The risks to people sent to Mogadishu without a local support network and lacking the survival skills needed in today’s Somalia are very real.In November, Said, a 26-year old who was sent back by the Netherlands, was injured in an attack on a hotel in central Mogadishu days after his return. Said, who was born in the embattled city of Kismayo, in southern Somalia, had tried unsuccessfully to seek asylum. He had not set foot in Somalia for two decades and had never been to Mogadishu.

Legal Standards
Saudi Arabia has not ratified the 1951 Refugee Convention and does not have an asylum system. The UN High Commissioner for Refugees (UNHCR), which has a small office in Riyadh, is not allowed by the Saudi government to receive or review refugee claims, a process known as “refugee status determination.” The Saudi authorities have no other formal procedures allowing Somalis or others who fear persecution or other harm in their home countries to seek protection in Saudi Arabia.

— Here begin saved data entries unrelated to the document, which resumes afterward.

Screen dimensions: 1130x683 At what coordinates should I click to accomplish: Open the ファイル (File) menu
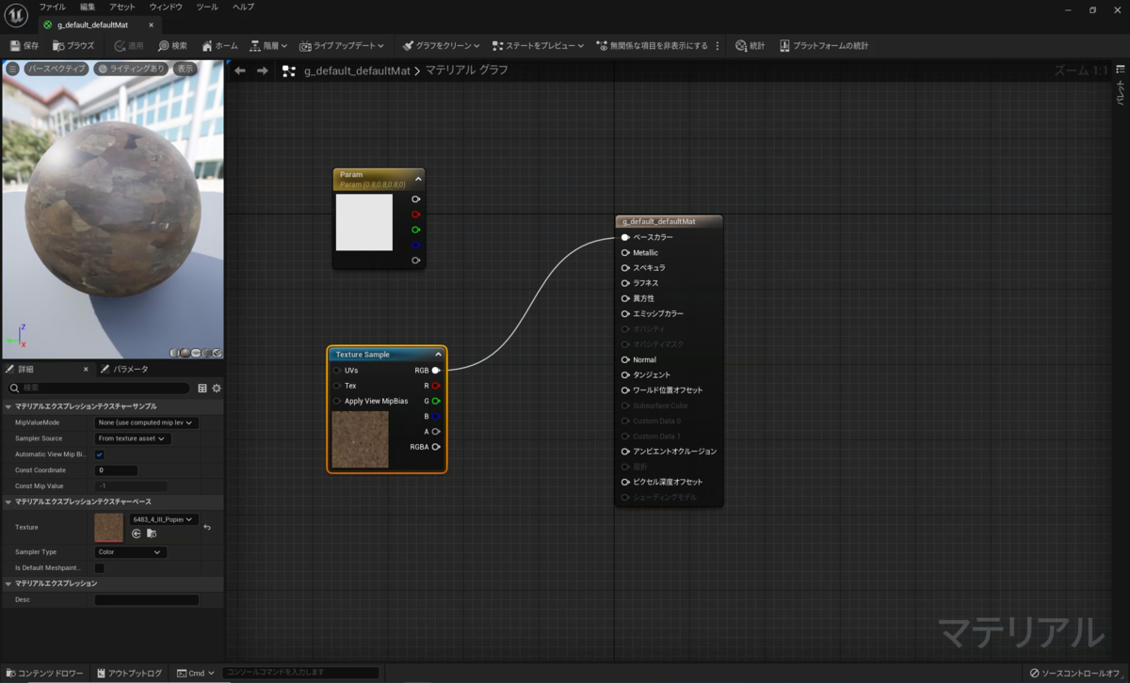tap(52, 7)
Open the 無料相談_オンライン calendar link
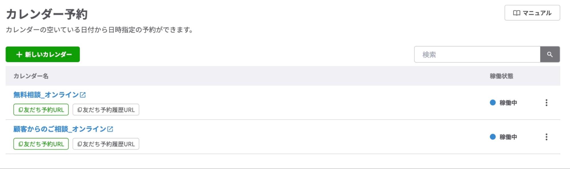The height and width of the screenshot is (169, 570). click(x=46, y=95)
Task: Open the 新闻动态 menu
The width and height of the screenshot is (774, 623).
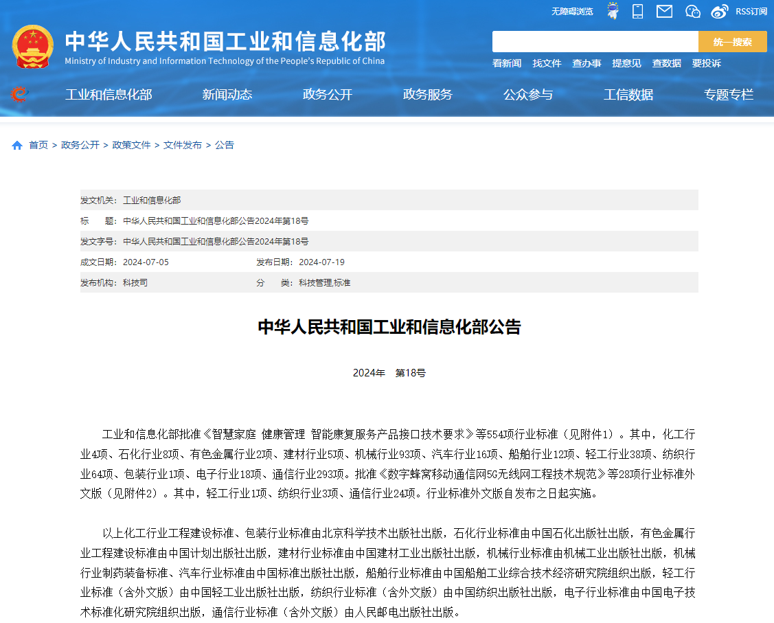Action: coord(227,95)
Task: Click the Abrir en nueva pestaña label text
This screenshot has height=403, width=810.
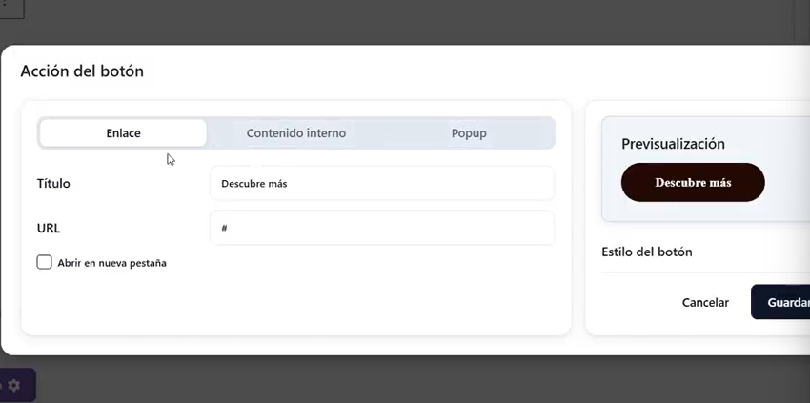Action: click(111, 263)
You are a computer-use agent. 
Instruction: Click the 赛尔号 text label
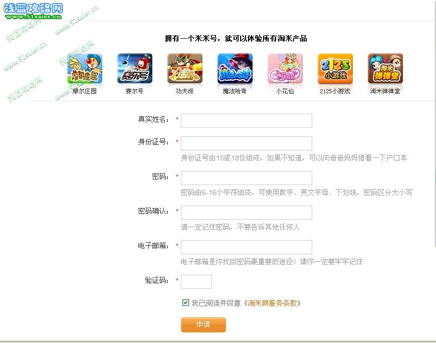click(x=135, y=91)
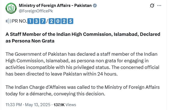Click the paragraph about Indian Charge d'Affaires

(x=82, y=91)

No country, Saudi Arabia included, is permitted to round up tens of thousands of people and expel them to a country wracked by violence without giving them the opportunity to seek protection. Customary international law prohibits refoulement, the return of anyone to a place where their life or freedom would be threatened or where they would face persecution, torture, or inhuman or degrading treatment.The protection from refoulement is not weakened in any way if persons left their home country for economic or other reasons besides war. On January 17, UNHCR issued guidelines on returns to Somalia, stating in particular that “south-central Somalia is a very dangerous place.” The international body called on countries not to return anyone to Somalia before interviewing them and ensuring that they face no threat of persecution or other serious harm if returned. Both UNHCR and the International Organization for Migration say that Saudi Arabia made no such determination before sending the Somalis back. UNHCR itself does not have access to detainees prior to deportation.

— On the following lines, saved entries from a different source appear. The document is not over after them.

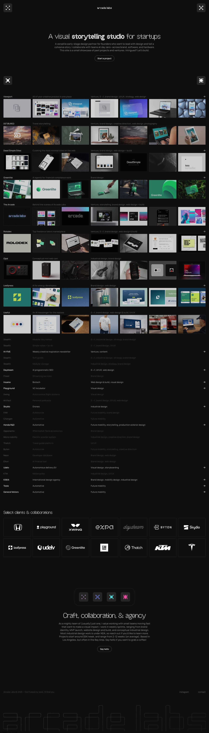Click the contact link in the footer
209x733 pixels.
click(x=202, y=692)
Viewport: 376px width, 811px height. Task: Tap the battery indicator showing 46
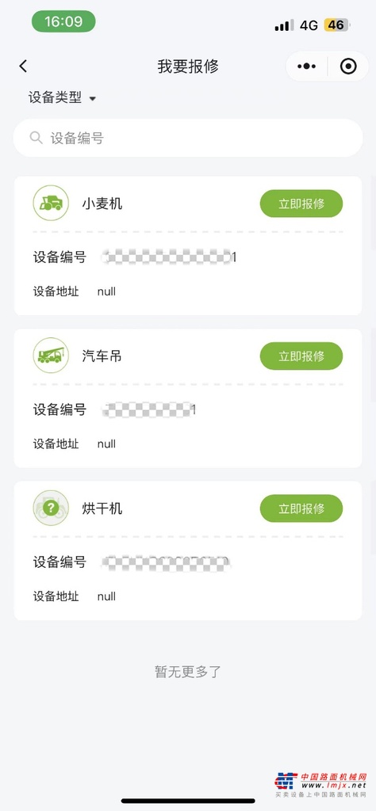[x=336, y=25]
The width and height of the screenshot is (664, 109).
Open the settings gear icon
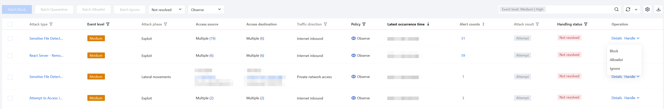point(647,10)
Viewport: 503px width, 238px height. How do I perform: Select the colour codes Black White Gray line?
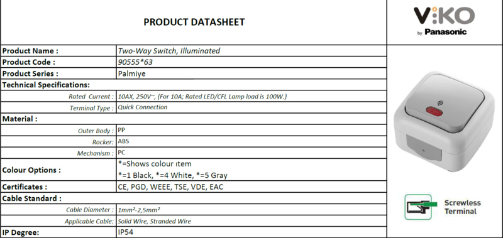(172, 176)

At a minimum, Saudi Arabia should immediately introduce procedures allowing refugees, including those from Somalia, to seek asylum or other forms of protection. If Saudi Arabia identifies anyone at risk of harm in Somalia, the authorities should give these Somalis secure legal status and should work closely with UNHCR, if needed. Children should not be detained because of their immigration status, and unaccompanied children—those traveling alone without caregivers—shouldnot be held with unrelated adults.

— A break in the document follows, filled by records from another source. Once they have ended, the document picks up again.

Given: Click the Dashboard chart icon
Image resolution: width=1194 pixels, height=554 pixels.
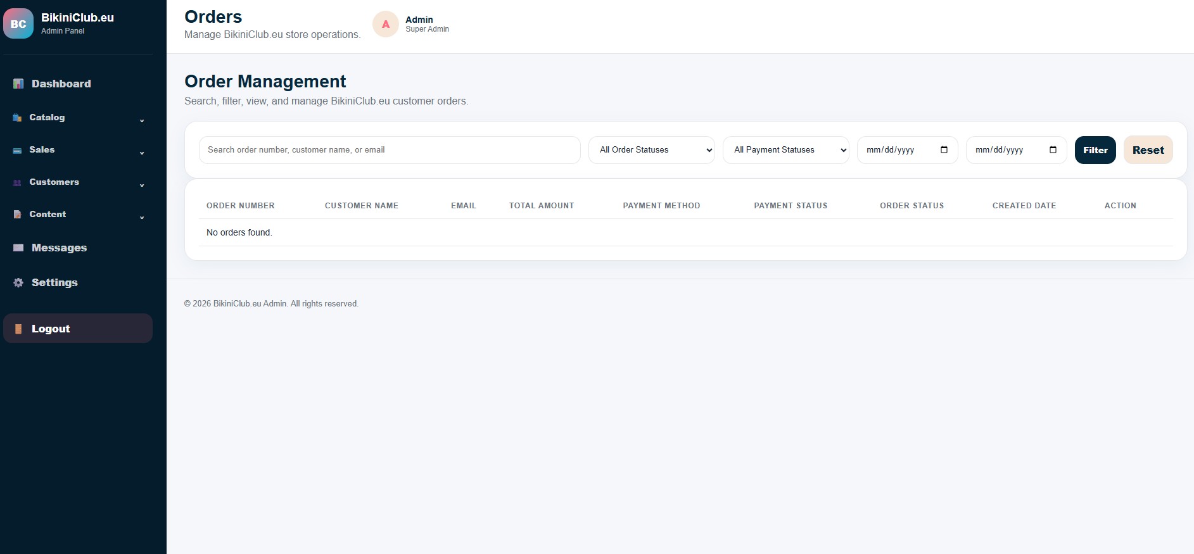Looking at the screenshot, I should (x=18, y=84).
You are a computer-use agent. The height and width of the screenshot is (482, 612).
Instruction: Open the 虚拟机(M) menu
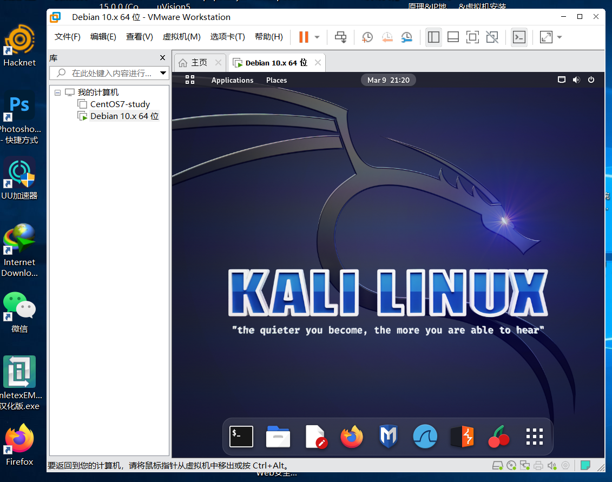(x=181, y=37)
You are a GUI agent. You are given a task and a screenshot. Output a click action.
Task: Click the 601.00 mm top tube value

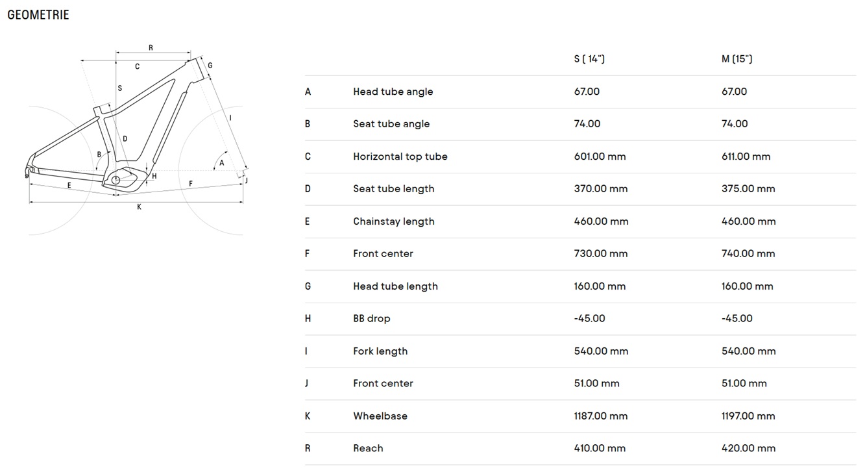pos(600,157)
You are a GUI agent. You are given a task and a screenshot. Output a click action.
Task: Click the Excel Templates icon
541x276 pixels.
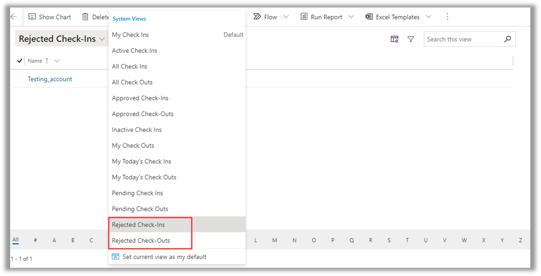point(369,17)
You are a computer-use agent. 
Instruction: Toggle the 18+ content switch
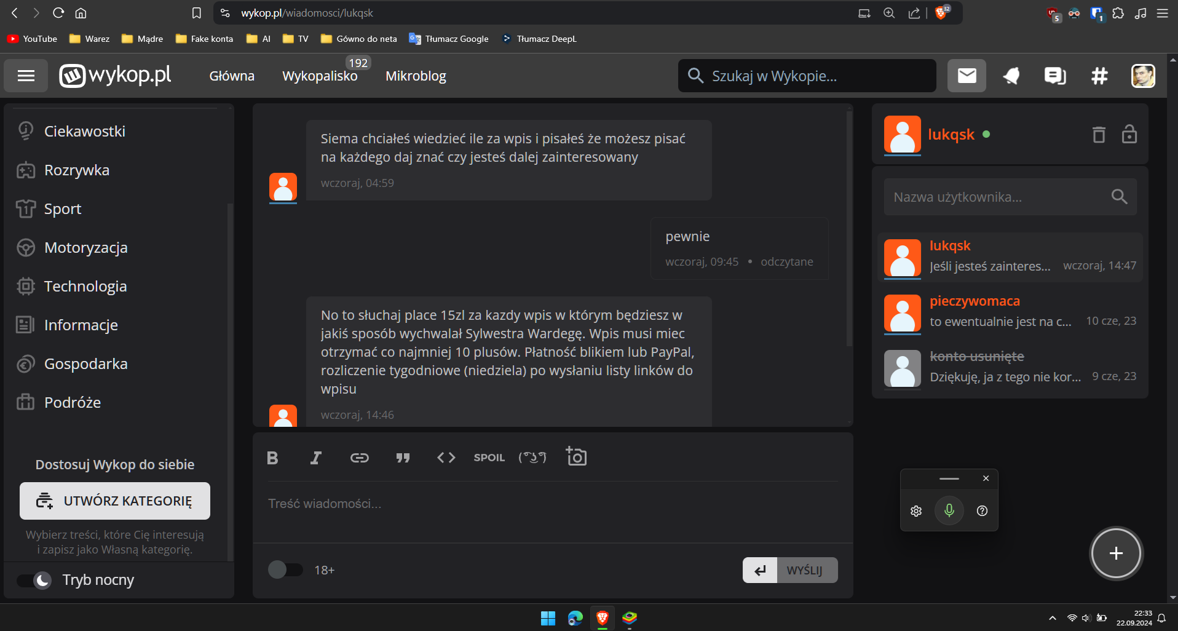click(285, 569)
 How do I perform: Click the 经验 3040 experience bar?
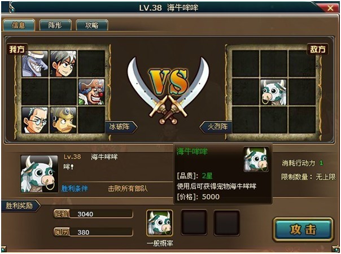point(93,214)
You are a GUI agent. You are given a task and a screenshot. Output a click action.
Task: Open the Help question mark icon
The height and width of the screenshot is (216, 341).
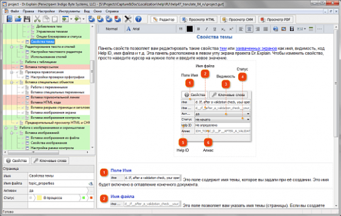(x=138, y=19)
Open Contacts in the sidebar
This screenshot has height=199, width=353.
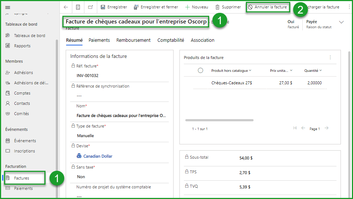pyautogui.click(x=22, y=103)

It would not take much for the Saudi authorities to ensure that people from countries in the midst of conflicts do not bear the brunt of restrictive policies toward foreigners. As Salad, the young man from Bakool, eloquently put it: “Even though we are a country still in conflict, we still deserve to be treated humanely.”

Laetitia Bader is the Somalia researcher and Adam Coogle a Middle East researcher at Human Rights Watch.
 


[1]Saudi Gazette, January 23, 2014.

[2]Human Rights Watch, “As If I Am Not Human”: Abuses Against Asian Domestic Workers in Saudi Arabia (New York, July 2008).

[3]Ibid., p. 11.

[4]Saudi Gazette, December 26, 2013.

[5]Human Rights Watch, Hostages of the Gatekeepers: Abuses Against Internally Displaced in Mogadishu, Somalia(New York, March 2013).

[6]Human Rights Watch, “Here, Rape Is Normal”: A Five-Point Plan to Curtail Sexual Violence in Somalia (New York, February 2014).

[7]Human Rights Watch,No Place for Children: Child Recruitment, Forced Marriage and Attacks on Schools in Somalia (New York, February 2012).